===== Data shown

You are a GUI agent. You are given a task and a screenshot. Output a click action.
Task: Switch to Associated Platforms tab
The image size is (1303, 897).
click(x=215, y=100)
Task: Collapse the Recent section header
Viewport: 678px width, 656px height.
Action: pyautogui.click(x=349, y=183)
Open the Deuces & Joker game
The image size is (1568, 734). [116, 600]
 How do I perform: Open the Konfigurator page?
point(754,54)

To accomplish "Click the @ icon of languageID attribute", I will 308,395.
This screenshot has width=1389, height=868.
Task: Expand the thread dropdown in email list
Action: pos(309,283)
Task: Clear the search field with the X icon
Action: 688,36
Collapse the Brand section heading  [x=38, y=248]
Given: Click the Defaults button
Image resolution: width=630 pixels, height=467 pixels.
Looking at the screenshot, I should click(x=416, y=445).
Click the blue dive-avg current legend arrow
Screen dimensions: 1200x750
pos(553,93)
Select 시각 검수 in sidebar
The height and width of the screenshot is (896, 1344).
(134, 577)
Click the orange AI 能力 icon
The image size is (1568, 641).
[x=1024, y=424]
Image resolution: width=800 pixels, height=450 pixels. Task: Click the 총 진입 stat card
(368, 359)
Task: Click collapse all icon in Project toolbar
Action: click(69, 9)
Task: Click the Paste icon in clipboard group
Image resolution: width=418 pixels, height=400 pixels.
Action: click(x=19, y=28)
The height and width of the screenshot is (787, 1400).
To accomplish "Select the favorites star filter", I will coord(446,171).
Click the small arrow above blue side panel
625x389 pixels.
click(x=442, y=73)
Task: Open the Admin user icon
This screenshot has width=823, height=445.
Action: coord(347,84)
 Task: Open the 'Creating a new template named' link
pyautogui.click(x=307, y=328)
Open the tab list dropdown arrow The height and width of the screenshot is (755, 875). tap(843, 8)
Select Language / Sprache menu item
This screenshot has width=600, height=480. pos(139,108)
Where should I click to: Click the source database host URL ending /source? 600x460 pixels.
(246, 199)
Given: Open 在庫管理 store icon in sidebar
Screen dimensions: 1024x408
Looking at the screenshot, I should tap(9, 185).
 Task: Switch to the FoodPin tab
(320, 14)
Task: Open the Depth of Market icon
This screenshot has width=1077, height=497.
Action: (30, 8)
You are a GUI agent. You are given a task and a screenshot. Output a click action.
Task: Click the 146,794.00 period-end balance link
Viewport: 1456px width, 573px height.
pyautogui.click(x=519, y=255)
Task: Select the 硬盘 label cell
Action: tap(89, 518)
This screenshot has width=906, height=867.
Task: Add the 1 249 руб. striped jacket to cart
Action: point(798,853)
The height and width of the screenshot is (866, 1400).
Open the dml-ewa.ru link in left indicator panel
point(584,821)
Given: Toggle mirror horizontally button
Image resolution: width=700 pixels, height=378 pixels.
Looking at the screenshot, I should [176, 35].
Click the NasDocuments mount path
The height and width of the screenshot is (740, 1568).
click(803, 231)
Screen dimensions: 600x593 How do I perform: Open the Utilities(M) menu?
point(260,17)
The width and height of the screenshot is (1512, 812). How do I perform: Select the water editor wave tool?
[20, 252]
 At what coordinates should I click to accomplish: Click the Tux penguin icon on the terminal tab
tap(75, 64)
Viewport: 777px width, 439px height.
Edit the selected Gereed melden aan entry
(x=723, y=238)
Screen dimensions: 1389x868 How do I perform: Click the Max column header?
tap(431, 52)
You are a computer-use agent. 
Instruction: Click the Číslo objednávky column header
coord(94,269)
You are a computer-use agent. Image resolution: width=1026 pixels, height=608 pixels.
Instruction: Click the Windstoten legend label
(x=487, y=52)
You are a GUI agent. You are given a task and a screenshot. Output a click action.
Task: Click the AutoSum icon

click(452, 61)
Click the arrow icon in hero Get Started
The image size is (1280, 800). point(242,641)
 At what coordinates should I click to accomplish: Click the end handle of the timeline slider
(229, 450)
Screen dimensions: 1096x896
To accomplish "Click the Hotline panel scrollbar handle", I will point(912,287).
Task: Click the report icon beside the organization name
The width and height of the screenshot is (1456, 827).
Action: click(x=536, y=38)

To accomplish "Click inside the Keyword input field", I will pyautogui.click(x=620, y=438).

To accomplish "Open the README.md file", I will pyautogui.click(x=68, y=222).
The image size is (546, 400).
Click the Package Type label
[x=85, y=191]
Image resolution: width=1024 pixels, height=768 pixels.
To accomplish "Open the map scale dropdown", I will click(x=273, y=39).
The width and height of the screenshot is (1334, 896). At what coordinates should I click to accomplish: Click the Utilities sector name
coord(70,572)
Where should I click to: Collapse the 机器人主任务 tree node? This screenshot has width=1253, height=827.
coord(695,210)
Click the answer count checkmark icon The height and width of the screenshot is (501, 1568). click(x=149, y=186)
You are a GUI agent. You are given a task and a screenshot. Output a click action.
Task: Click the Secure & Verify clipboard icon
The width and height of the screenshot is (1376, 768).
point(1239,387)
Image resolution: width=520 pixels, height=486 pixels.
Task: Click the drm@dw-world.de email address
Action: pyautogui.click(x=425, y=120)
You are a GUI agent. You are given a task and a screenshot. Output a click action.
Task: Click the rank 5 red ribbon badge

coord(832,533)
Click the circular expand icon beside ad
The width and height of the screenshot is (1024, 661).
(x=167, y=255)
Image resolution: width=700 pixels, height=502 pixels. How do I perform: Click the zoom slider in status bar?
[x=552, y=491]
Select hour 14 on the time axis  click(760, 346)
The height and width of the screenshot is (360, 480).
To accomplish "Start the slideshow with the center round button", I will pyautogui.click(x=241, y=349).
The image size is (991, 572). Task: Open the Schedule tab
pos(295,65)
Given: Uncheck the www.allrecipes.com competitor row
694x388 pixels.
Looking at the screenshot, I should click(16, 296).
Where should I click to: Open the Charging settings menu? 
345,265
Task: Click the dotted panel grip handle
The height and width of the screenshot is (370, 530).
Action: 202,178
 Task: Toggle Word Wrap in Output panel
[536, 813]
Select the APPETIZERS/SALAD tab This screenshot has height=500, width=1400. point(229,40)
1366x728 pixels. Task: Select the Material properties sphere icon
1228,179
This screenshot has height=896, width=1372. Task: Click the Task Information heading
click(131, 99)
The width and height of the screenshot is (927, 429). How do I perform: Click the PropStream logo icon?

==========

_Task to carry out:_
In the entries above, find each line that includes the string "sidebar" and copy it.

_Completed exercise:_
Select 시각 검수 in sidebar
Given: Open 在庫管理 store icon in sidebar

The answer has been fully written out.